Летела мимо, бросая в разные стороны народ, крестьянка. С ходу остановилась, припрыгнув на одной ноге, а руками задержавшись за ревущего Агея Мотова:
— Надюшки моей не видали?!
— Оне нет, и я тоже. А Надька все с тобой была, — небрежно отвечали ей односельчане (Агей отмахнулся только сквозь слезу). — Да што сдеется с нею? Вымахала така цац-ка! Аж изрослась кобылица твоя — Фекла-Текла.
— Ох, того и страшусь, дружки! — призналась баба. — И девка-то под прыщом, а в Хватовке присуха у нея! Чаю, нониче-то здеся, вот она и провалилась. А то не хуже ли? Не московские ли какие бесстыжие за собой уманули!
— Не горюй, сердешная! — всем помигал Ефим Петрович, душевно приобнял ее одной рукой, другой — Агея. — Тут, ты же зришь, цельный народ на одной чудной надежде лет пятнадцать прожил — уж и не ждал, а в цари человека дождался! Да за такое-то время, ладная моя, мы те с Агеем наделаем таких Надек-то ровно пятнадцать!
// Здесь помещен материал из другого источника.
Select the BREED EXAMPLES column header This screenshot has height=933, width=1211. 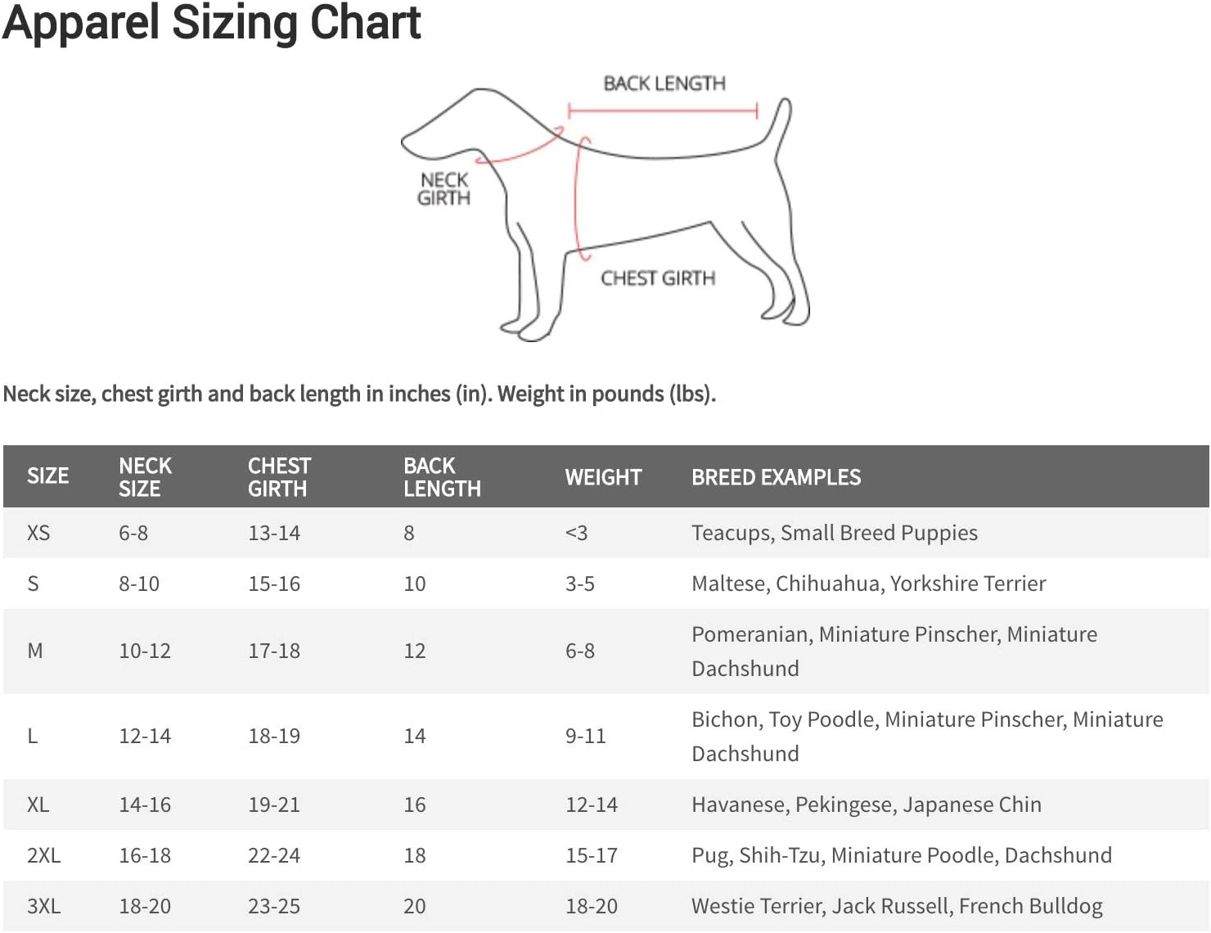point(776,477)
Ефим Петрович вовремя присел, и бабий округлый кулачок влетел в грудь Агею. Расчесанный Агей, разом перестав плакать, открыл рот и тоже присел — поискать потерявшийся воздух пониже. Когда он сумел разогнуться, восполнив пропажу, и захотел повидать односельчанку сухими глазами, ситцевый ее убрус уже маячил далеко.
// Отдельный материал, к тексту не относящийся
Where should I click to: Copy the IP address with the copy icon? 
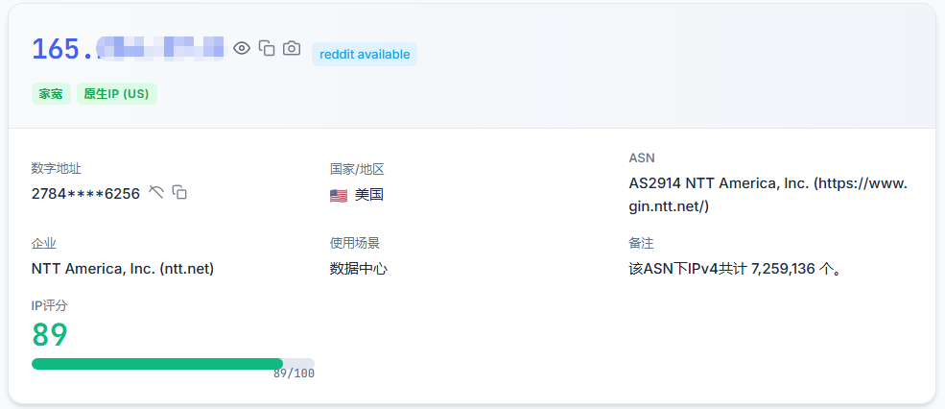(267, 48)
— Надюшка, неудобная дикарка! — звал низкий, предсердный ее возглас. — Откройся, кровиночка, Надечка-а-а! Где ты, Найдё-ёныш?!.
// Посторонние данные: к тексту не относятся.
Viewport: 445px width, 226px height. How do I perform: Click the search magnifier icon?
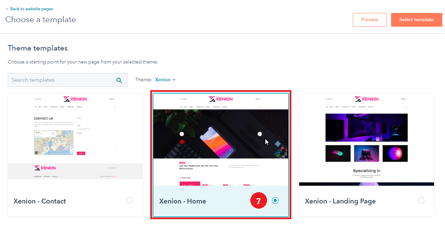(x=119, y=80)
Через три дня по прибытии царицы-старицы в Москву Дмитрий полным обрядом сочетался с царством. После умиления на тайнинском лугу, казалось, самые сомнительные языки натвердо должны замуроваться за зубами, остатняя крамола истечь в землю, и явлена возможность провести обряд спокойно — без уверенной оглядки на какой-нибудь подвох.
Владыка Игнатий в Успенском соборе водрузил на Дмитрия «отцов венец» — шапку-казанку Ивана Мучителя. Затем по золотой дорожке, стланной поверх пути атласного лилового сукна, Дмитрия провели в Архангельский — самый крупный собор, где архиепископом Арсением была выдана ему и «пращурова шапка», Мономахова.